Aim of the exercise: Check each line below for "star" and say how many have it, with no other words.

Stored entries:
==============================

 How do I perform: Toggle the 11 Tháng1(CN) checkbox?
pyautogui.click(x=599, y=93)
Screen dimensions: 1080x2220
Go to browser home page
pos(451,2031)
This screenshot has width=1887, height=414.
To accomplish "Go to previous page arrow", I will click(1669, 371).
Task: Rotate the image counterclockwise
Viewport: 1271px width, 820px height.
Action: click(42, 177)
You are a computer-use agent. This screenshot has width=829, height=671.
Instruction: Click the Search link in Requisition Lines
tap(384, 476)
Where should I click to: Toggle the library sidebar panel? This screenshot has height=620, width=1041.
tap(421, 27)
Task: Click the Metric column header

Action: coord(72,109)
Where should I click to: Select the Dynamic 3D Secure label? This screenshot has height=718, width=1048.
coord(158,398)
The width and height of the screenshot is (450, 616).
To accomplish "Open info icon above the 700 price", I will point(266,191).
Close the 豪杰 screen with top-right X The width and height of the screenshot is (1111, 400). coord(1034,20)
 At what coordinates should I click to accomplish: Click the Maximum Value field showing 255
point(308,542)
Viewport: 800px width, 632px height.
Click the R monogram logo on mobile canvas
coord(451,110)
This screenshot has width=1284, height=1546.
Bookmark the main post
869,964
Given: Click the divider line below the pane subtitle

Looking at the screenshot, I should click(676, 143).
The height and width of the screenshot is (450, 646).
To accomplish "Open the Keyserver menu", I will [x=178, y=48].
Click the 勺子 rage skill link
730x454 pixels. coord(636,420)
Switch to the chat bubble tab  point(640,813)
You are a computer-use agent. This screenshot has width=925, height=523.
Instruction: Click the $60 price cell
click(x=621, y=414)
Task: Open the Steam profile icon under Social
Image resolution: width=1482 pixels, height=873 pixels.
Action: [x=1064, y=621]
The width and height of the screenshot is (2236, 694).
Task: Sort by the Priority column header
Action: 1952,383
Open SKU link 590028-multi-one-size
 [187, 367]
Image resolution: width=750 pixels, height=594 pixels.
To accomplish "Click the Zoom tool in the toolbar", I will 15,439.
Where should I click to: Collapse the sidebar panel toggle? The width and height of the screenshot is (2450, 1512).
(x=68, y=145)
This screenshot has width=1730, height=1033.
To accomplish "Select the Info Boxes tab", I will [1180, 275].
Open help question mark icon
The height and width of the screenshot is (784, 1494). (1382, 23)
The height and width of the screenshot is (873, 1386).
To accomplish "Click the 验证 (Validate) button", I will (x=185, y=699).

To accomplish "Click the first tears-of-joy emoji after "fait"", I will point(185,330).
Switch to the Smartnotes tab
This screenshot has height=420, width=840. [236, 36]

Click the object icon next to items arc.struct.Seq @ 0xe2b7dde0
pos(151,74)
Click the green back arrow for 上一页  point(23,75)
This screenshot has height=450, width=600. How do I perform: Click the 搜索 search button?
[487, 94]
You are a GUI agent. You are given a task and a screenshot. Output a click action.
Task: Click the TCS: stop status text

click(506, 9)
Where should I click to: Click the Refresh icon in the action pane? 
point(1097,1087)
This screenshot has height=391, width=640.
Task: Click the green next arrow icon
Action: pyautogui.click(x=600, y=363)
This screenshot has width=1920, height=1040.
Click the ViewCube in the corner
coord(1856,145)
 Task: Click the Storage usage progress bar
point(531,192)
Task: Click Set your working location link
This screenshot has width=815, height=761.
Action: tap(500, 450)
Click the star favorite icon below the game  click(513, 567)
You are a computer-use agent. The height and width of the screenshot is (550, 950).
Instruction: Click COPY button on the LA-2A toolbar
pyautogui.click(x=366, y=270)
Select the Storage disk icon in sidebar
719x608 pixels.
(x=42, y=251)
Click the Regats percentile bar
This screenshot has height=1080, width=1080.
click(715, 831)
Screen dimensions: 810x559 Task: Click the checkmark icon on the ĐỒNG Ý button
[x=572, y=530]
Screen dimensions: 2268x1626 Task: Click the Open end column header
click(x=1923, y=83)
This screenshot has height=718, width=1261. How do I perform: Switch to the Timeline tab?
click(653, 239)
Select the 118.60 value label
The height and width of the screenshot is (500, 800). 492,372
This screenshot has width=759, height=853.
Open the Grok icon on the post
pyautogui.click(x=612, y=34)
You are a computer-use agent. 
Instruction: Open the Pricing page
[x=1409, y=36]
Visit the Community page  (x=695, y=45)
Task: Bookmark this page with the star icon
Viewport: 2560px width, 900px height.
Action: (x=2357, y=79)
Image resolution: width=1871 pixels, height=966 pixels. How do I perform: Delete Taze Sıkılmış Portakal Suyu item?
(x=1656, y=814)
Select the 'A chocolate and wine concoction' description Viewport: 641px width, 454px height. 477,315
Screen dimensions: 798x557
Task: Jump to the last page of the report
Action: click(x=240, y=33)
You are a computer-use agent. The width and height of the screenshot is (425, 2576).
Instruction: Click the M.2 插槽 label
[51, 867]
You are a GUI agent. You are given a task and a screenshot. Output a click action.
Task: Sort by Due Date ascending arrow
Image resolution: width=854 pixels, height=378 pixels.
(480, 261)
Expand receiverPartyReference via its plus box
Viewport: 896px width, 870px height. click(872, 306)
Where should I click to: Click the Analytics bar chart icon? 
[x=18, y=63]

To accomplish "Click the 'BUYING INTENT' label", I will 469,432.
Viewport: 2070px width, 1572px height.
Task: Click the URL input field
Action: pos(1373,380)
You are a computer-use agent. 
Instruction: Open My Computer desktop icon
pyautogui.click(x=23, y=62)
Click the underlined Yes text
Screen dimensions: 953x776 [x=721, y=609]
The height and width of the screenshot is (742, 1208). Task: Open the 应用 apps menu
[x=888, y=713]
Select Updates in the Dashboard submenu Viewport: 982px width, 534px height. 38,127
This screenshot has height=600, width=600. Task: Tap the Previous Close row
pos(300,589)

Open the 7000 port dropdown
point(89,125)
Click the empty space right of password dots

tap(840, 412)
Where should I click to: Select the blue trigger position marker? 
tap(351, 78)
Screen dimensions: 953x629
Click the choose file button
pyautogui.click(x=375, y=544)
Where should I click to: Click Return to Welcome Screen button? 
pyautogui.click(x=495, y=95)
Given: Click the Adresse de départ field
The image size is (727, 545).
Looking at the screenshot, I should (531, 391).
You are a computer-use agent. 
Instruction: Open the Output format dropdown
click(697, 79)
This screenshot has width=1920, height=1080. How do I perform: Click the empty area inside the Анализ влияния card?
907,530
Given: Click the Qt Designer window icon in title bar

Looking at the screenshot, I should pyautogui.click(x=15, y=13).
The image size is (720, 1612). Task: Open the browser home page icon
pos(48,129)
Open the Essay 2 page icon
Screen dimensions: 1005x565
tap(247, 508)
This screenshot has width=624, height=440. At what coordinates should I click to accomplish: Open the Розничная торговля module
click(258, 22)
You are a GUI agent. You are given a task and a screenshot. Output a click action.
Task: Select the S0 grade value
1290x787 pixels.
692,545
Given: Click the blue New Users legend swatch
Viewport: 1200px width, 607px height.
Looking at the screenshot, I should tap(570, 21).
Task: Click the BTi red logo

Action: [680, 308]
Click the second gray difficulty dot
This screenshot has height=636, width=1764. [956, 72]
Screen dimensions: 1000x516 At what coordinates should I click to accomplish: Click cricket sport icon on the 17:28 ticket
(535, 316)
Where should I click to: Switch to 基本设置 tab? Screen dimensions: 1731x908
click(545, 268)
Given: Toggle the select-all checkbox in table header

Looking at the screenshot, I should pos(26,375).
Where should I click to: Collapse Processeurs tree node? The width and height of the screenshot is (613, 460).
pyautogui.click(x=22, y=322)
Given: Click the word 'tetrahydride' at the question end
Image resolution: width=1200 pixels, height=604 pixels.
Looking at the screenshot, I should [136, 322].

==============================

Response: 2